Handy for Leith and Cramond, where we hang out a lot and Trinity, where our best friends live.

In that time we have rented so many flats and houses and with Dazzle attracting designers and friends from all over uk to come and work on the exhibition, we have often had a house full of people, which has meant a lively time and sometimes even parties.

The very first Edinburgh Festival Dazzle at the Assembly Rooms in 1983 was a real shock to the system.   We arrived not knowing what to expect.  Our apartment in Hanover Street had just two bedrooms and we filled them with what seemed like about 15-20 people sleeping wherever they could find a space.   The group was a mixed one – our theatre friends from Manchester Royal Exchange, designers from all over the country.    In those days,  we worked through the night to display the show.  Three nights and three days before we were ready to open.    The exhibition was held in what is now the press office at Assembly Theatre.  Talk about a tight squeeze.    The cloakroom was next door and the Music Hall bar within spitting distance.  In those days the Music Hall was not soundproofed, so we had to creep around whispering to potential customers. Avoiding crashing the glass of the display cases as we went in and out of them.    That first year, we were something of a talking point in what has always been the most popular venue on the Fringe – moreso even in those days.

Sales were pretty amazing, far more than we had ever dreamed of.  The exhibition looked pretty awful – a real mess as we crammed in about eighty designers into the ten or so display cases.   The selection was incredible and looking back at that selection, we can be very proud, as almost all the designers are now household names.  Some customers were able to pick up amazing bargains.   Pieces that would be hundreds, if not thousands, of pounds now, were going for ten to twenty.   Jewellers you can now see in major public collections were on show together in the most incredible selection of work ever seen in one place.

We had been told, that if the Edinburgh public likes you, then you will have a loyal support for life.  We had also been told that this same public was very fickle and notoriously difficult to please.

Well Dazzle was a massive success from the start and has continued to be so and grow and evolve and nearly thirty years on, we are now seeing and selling to the children and grandchildren of those original buyers.

What a first Dazzle experience that was for us, as we found  Leith and Cramond, Tony’s Fish Bar, Bell’s Diner and the restaurants of Edinburgh – spending any profit we made on food and drink.  After Dazzle closed at midnight, we would all meet up at the Edinburgh Bar at the top of  Hanover Street and drink, till we got thrown out, in the not so early hours.   Of course, that was huge fun as our companions tended to be, as often as not, the performers who were recovering after gigs elsewhere in the city.    I can remember sitting chatting to Roger McGough all those years ago and him telling me that he had never missed a Festival since his first,  years before. How many more was he to tick up?

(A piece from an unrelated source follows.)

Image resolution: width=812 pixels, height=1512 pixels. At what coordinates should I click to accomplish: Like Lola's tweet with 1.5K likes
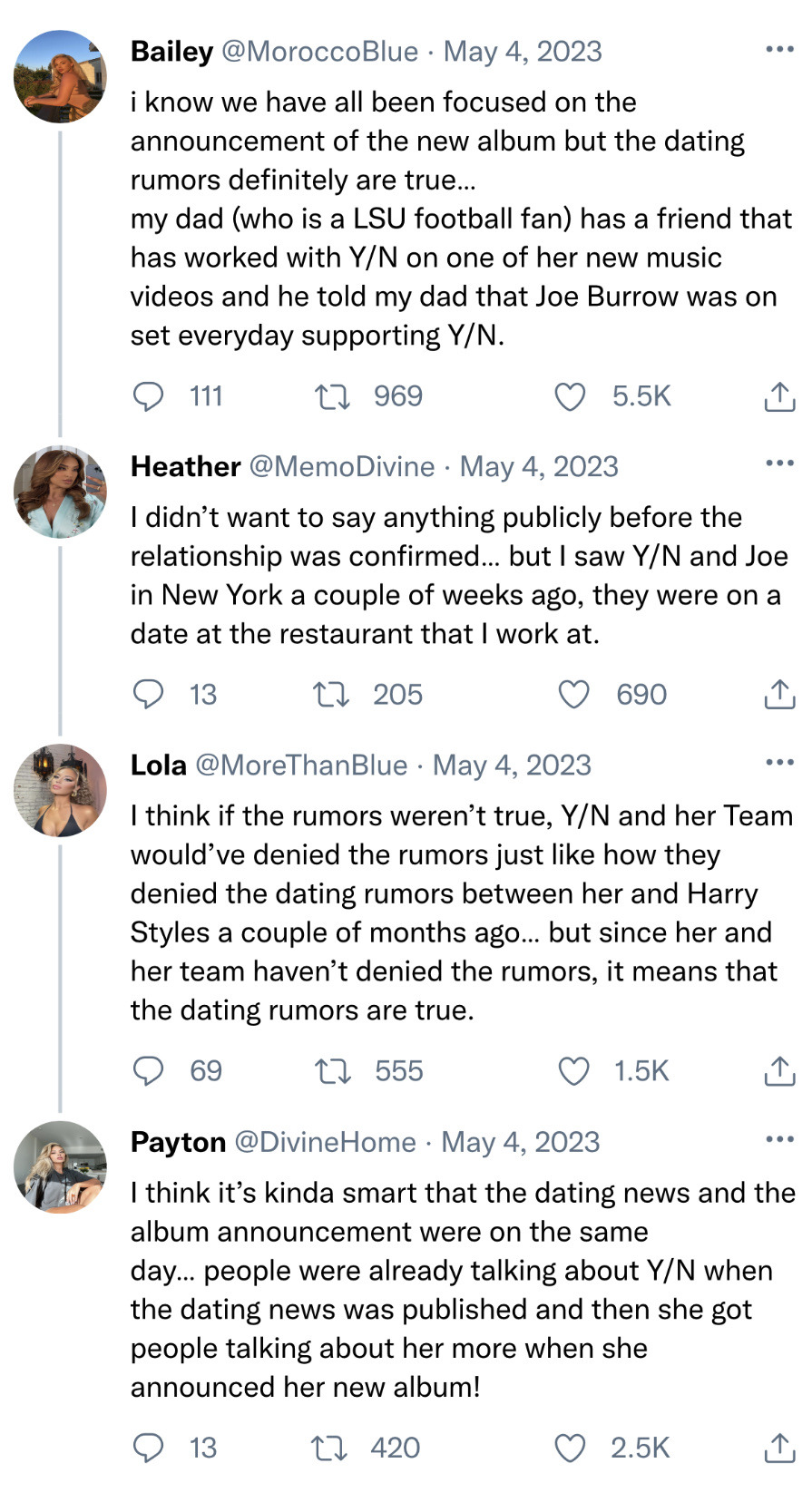[573, 1071]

It was the early days of Assembly and we were there while William Burdett Coutts

was struggling manfully to establish the venue and turn it into the phenomenon it was to become.   What an amazing feat – of endurance as much as anything else.  My now good friend, Michael Dale, was running the Fringe – ever so well – the Pleasance had just been taken over by another good friend Di Speirs (now a top BBC radio 4 producer) and her then boyfriend and we could see the early shoots of what was to become a massively successful venue but under different ownership.

It was a different atmosphere.  Seats were cheap and people would rush out of shows before the end, in order to get to the next one.   Often doing half a dozen or more in a day.   Many shows were open till the very early hours and at that time, stand up comedy was in the minority.

Dazzle became a haven for performers to grab a seat and take a rest – I can remember in the early days chatting to a stunningly pretty Lorraine Kelly who was so excited because she had just taken a call from Sky – for her first major job in front of the camera.  


She was off to celebrate.  We were all impressed by what a lovely young thing she was – so fresh and clearly impressionable.  

The television and film festival always came at the end and that was exciting for us, star spotting, because the Music Hall was the main venue and all major conferences and talks seemed to happen there and all the contributors would have to walk through our exhibition space.    Year upon Year Melvyn Bragg would nod and smile at us sympathetically, no doubt wondering what on earth we were doing.    David Steele would always ask us how we were getting on.   John Smith the Labour leader would also chat to us most years.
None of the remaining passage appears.